Pathology and sonographic records with clinical histories are available on at least six VHL women who have been diagnosed with APMO. An independent review would be a helpful next step in furthering our understanding of this unusual and diagnostically significant manifestation of VHL.

 

Women with VHL who are discussing with their physicians a cyst or tumor of the reproductive tract, should be sure to point out to the physician that benign APMOs have been found in women with VHL, and request that care be taken to differentiate an APMO from a possibly more dangerous kind of tumor, to ensure against unnecessarily aggressive treatment. We hasten to point out that this differential diagnosis is extremely difficult at this time, and may require analysis of the genes in the tumor cells. Very few hospitals in the United States can make this determination.

 

It will be necessary to remove the tumor and send it for an expert analysis before a final determination can be made. If appropriate, the patient and physician together might discuss the appropriateness of a "staged" approach to treatment.

 

Please deposit any surgically removed tissue in the VHL Tissue Bank. We are working to identify a study team to take on this research.
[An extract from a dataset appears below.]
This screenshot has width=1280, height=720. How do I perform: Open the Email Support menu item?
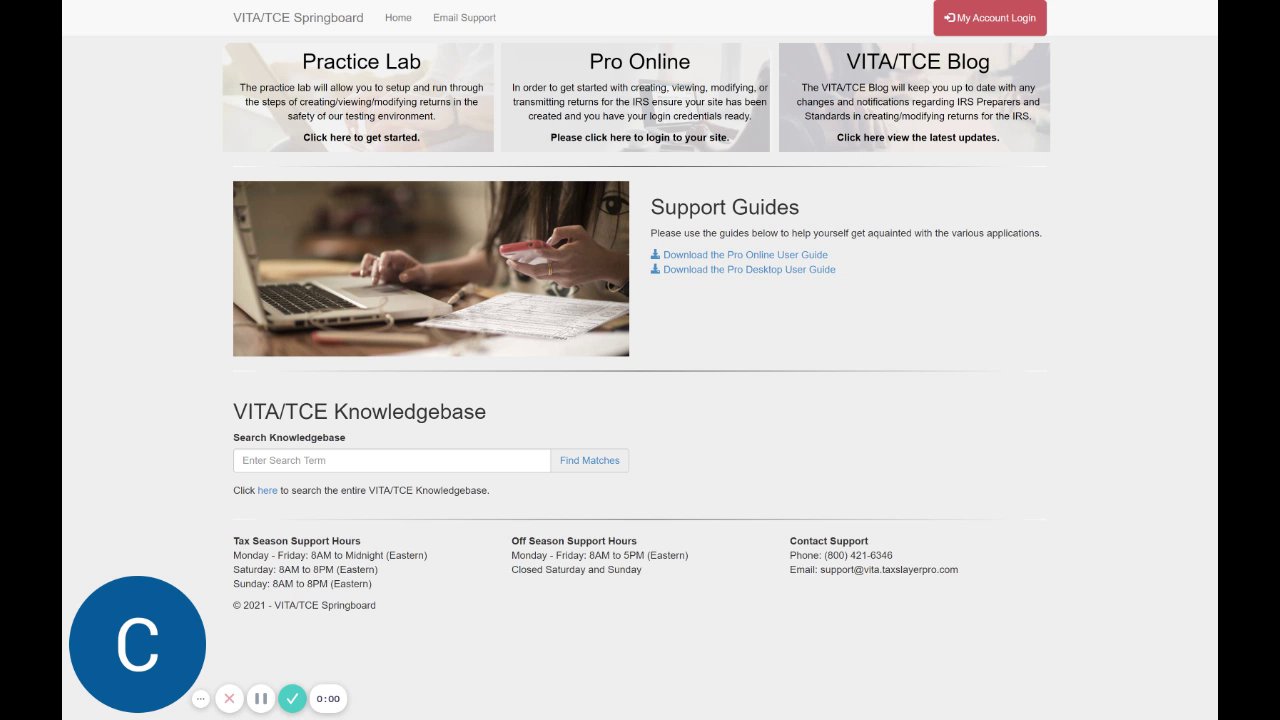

Tissue previously removed can also be analyzed. The pathology department will likely still have slides, or a paraffin block, that could be used to determine whether it was an APMO. This will be statistically significant in determining the prevalence of APMOs in women with VHL. With your help, we hope to see better diagnostic guidelines in the future that can be more easily applied at all hospitals.

 

If you are willing to contribute your own experience to such a study, please contact us at +1 617 277-5667 or info@vhl.org, or send samples directly to the Tissue Bank along with a patient history and the local pathology report.

 

1. Patient cases: #1: Scully et al, eds., Case 1, NEJM 298 (1978) 2:95-101; #2: Gersell et al, Papillary Cystadenoma... Am J Surg Path 12 (1988) 2:145-149 and Funk & Heiken, "Papillary Cystadenoma..." Am J Radiology (1989) 153:527-528; #3 Korn et al, "Papillary Cystadenoma..." Am J Obstet Gynecol (1990) 163: 596-598 and operative records from the diagnosing physician; #4 pathology report provided by the patient; #5: Gaffey et al, "Aggressive Papillary Tumor of Middle Ear...and Adnexal Papillary Cystadenoma", Am J Surg Path 18 (1994) 12:1254-1260. Outside the U.S., see Karsdorp "VHL: New Strategies…" Am J Med (Aug 1994), 97:158-168. The earliest reference to a possible APMO in a woman already diagnosed with VHL dates to a 1931 article published in Virchows and referenced by Melmon & Rosen (1964).

 

2. Choyke et al (1997) Urology 49, 6:92.6

 

3. Clearly in the Korn paper the APMO findings prompted VHL screening and diagnosis.

 

4. Information about these two patients was provided by the patients’ physicians in published reports. Women reading this article who have been diagnosed with any APMO are encouraged to contact the VHL Family Alliance and share with us their experiences.

 

5. Palpation means touching with pressure in order to diagnose.

 

6. Melmon & Rosen, "Lindau’s Disease," Am J Med (1964) 36:608-609.

 

7. Gaffey et al, "Aggressive Papillary Tumor…", Am J Surg Pathology (1994) 18, 12:1259. Manski et al (1997) and the June 1997 issue of the VHL Family Forum provide detailed information on the endolymphatic sac tumor.